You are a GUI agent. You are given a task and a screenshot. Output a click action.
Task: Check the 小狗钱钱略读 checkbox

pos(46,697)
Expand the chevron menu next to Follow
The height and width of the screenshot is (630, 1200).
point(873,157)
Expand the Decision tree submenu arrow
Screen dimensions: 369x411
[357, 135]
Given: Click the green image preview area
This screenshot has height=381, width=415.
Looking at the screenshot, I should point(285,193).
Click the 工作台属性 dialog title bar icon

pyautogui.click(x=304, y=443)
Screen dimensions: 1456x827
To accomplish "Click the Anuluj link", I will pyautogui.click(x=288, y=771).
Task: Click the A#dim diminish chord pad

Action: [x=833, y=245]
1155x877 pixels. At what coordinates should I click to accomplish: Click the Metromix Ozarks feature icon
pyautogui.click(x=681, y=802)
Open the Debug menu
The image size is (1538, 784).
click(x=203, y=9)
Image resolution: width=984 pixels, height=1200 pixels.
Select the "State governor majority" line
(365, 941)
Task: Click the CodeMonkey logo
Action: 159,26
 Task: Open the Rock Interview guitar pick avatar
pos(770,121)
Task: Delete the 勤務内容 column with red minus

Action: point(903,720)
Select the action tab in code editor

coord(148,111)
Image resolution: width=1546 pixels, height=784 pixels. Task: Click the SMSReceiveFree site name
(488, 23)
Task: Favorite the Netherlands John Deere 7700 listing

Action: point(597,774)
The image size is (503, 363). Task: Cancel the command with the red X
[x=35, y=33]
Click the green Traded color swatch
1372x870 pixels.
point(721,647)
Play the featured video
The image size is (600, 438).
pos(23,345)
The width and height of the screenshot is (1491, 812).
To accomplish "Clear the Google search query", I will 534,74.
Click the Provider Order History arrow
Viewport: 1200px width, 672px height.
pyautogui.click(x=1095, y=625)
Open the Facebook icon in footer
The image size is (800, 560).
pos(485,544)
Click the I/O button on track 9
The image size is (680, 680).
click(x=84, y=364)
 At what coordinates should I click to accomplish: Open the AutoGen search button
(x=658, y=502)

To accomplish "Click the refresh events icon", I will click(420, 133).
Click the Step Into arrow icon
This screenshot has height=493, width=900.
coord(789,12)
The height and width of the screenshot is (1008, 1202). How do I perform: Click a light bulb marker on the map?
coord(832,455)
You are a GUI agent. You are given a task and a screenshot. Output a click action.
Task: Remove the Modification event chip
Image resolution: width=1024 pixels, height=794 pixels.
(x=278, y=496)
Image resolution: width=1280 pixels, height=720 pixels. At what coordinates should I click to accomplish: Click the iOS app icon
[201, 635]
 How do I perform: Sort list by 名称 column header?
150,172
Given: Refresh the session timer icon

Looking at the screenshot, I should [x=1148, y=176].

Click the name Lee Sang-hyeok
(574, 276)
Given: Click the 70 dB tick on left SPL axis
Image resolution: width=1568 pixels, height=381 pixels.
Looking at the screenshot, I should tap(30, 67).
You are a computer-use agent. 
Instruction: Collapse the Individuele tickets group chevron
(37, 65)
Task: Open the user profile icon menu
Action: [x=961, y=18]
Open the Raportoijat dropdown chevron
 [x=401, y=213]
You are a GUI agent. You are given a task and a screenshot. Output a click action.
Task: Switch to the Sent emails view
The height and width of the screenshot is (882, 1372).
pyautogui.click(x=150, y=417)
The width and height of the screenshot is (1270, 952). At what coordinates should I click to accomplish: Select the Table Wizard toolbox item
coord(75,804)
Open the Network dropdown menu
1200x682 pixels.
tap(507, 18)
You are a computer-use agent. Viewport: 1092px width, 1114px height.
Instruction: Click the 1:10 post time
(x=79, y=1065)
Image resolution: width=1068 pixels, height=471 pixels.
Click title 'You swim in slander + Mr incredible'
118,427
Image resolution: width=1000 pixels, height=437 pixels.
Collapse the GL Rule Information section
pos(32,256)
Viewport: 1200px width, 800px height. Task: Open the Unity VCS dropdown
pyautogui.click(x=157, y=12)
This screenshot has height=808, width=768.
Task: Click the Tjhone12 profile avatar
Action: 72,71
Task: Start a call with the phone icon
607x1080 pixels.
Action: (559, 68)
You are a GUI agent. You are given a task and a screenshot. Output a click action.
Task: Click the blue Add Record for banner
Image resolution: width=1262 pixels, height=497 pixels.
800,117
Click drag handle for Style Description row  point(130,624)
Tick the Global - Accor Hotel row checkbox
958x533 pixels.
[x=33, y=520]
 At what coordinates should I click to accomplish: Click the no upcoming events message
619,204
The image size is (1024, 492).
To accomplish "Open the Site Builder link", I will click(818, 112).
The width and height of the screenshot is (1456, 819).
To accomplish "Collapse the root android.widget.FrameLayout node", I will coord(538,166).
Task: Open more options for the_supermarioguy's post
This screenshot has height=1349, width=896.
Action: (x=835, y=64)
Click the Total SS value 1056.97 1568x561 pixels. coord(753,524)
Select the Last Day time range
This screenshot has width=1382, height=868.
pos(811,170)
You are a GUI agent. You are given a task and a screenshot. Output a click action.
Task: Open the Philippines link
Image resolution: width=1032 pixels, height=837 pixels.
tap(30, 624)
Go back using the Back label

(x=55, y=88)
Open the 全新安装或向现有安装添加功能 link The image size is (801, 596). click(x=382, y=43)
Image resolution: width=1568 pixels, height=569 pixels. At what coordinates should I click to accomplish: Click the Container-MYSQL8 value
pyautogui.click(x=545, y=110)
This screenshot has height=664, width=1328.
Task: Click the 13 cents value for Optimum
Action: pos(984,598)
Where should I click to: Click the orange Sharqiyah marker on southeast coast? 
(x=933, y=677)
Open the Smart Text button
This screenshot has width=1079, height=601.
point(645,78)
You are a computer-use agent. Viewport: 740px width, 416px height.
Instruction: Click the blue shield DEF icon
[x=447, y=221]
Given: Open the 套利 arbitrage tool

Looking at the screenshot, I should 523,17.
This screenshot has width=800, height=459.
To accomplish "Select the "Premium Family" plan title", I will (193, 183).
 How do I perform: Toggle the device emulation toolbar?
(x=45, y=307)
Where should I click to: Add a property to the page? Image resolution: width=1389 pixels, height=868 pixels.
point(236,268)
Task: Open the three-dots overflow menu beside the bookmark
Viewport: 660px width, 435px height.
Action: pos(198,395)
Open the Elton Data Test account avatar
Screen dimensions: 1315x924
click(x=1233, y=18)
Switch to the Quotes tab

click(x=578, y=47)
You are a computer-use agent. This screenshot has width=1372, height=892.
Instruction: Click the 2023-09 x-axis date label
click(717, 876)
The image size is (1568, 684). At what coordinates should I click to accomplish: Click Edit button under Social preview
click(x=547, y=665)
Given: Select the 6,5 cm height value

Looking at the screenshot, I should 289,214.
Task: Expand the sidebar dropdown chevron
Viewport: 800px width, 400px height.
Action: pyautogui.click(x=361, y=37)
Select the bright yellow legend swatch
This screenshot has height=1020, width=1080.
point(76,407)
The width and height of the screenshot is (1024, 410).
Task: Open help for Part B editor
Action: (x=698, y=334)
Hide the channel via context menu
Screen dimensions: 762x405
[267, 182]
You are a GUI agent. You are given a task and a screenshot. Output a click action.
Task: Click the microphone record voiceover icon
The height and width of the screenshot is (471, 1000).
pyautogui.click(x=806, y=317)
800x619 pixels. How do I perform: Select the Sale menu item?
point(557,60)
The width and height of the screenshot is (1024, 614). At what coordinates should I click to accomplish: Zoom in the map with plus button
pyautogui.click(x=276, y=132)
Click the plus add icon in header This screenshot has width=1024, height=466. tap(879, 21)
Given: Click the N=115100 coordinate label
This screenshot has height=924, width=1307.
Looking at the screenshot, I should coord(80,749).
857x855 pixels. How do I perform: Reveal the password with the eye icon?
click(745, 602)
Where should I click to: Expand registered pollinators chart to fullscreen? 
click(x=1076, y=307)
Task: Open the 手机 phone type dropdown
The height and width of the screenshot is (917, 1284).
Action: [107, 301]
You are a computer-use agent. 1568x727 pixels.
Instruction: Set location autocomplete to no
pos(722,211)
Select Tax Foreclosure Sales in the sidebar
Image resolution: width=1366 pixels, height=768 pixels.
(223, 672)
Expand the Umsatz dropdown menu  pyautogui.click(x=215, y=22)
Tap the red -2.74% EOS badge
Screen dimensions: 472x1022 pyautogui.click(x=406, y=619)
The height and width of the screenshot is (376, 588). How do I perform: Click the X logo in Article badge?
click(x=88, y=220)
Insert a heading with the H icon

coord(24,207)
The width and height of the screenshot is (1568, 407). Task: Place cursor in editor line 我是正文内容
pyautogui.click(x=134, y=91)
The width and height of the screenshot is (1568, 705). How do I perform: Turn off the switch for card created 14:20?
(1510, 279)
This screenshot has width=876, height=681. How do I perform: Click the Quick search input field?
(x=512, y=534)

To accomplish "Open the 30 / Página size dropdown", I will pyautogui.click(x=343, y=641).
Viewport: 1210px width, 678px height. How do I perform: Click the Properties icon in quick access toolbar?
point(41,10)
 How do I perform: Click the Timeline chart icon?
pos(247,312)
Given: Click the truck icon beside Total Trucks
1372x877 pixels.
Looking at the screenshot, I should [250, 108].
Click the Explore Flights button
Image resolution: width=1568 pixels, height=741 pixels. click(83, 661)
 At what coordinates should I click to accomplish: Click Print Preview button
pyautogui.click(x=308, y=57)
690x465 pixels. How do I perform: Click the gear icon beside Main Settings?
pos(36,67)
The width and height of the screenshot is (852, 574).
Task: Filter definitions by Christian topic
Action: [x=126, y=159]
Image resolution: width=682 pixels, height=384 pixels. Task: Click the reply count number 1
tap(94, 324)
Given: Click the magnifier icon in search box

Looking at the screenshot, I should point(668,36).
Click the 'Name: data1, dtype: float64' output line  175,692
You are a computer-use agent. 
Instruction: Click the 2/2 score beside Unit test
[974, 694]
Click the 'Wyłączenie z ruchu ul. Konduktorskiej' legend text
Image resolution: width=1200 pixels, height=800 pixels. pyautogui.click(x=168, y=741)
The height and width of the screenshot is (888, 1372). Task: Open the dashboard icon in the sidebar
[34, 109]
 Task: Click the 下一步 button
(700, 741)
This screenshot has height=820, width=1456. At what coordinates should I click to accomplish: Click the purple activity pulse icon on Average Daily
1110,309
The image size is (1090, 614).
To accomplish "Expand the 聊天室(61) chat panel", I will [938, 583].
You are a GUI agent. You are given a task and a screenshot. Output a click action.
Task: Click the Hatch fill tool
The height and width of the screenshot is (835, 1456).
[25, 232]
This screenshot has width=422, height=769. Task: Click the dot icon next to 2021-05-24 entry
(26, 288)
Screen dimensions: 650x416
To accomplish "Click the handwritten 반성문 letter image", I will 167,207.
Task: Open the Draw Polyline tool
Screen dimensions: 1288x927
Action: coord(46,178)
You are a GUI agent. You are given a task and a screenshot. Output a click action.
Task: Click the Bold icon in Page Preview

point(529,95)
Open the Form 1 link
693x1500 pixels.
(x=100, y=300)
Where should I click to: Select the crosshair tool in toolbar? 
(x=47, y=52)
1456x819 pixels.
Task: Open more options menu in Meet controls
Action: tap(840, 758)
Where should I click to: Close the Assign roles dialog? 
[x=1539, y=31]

Instructions to follow:
From the listing above, copy out verbatim the lines beginning with the line that contains "Task: Start a call with the phone icon" and ending with the line that contains "[x=33, y=520]", both of those lines included.

Full solution:
Task: Start a call with the phone icon
607x1080 pixels.
Action: (559, 68)
You are a GUI agent. You are given a task and a screenshot. Output a click action.
Task: Click the blue Add Record for banner
Image resolution: width=1262 pixels, height=497 pixels.
800,117
Click drag handle for Style Description row  point(130,624)
Tick the Global - Accor Hotel row checkbox
958x533 pixels.
[x=33, y=520]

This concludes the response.